Work request
Return each line below holding the string "will".

Exercise material
┄┄┄┄┄┄┄┄┄┄

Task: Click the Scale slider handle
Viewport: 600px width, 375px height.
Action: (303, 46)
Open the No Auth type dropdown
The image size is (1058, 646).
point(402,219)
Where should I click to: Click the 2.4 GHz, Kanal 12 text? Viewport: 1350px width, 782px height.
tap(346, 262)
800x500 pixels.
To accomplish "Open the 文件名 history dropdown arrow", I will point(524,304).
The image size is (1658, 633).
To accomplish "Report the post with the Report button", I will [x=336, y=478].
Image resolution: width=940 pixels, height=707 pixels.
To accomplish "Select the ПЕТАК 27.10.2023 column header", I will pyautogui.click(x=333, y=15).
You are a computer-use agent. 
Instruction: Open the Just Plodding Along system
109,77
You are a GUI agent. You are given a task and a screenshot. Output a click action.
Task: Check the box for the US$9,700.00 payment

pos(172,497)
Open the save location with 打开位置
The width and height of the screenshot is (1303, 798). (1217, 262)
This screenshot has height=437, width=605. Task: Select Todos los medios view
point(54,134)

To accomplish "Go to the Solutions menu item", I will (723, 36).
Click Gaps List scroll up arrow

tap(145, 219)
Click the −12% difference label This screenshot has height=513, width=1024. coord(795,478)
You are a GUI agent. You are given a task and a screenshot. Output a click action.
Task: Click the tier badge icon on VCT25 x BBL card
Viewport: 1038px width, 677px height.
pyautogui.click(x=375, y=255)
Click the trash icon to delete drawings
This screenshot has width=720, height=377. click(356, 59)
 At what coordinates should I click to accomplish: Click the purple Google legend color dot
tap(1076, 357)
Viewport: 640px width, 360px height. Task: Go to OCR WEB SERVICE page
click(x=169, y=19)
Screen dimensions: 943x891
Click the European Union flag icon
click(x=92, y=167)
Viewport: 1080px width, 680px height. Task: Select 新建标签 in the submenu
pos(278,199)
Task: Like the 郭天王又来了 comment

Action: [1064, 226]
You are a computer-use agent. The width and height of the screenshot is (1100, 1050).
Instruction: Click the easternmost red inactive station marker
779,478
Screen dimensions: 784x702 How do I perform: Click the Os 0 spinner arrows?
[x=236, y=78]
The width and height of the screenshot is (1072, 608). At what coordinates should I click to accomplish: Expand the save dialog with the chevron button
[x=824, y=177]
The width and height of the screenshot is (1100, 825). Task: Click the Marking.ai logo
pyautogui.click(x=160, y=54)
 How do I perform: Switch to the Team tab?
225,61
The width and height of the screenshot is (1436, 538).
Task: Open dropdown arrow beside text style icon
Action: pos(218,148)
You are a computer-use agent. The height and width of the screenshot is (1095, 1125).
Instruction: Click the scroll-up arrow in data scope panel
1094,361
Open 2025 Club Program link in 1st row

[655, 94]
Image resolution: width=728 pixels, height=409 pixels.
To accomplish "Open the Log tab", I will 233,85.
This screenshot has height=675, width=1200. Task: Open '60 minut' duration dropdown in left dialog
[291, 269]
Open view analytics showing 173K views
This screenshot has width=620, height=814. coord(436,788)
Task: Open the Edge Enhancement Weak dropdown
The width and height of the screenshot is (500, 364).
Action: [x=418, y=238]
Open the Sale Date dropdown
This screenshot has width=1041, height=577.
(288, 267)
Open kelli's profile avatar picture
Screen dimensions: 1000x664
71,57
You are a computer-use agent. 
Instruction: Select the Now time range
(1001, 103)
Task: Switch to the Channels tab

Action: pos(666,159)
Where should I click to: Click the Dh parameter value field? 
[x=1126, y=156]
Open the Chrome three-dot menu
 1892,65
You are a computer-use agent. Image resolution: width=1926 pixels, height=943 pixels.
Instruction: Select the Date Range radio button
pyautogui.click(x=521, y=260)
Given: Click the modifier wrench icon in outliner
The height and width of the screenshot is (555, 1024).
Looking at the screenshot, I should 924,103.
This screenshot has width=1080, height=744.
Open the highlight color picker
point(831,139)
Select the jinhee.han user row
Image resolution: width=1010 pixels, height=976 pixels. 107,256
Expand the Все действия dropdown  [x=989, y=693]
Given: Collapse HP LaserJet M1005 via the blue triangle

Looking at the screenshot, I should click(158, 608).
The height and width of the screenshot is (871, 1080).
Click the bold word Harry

┄┄┄┄┄┄┄┄┄┄

Written solution
To accomplish "Open the 文件名 history dropdown arrow", I will point(524,304).
To accomplish "Report the post with the Report button", I will [x=336, y=478].
To accomplish "Select the ПЕТАК 27.10.2023 column header", I will pyautogui.click(x=333, y=15).
To accomplish "Go to the Solutions menu item", I will (723, 36).
To accomplish "Open the Log tab", I will 233,85.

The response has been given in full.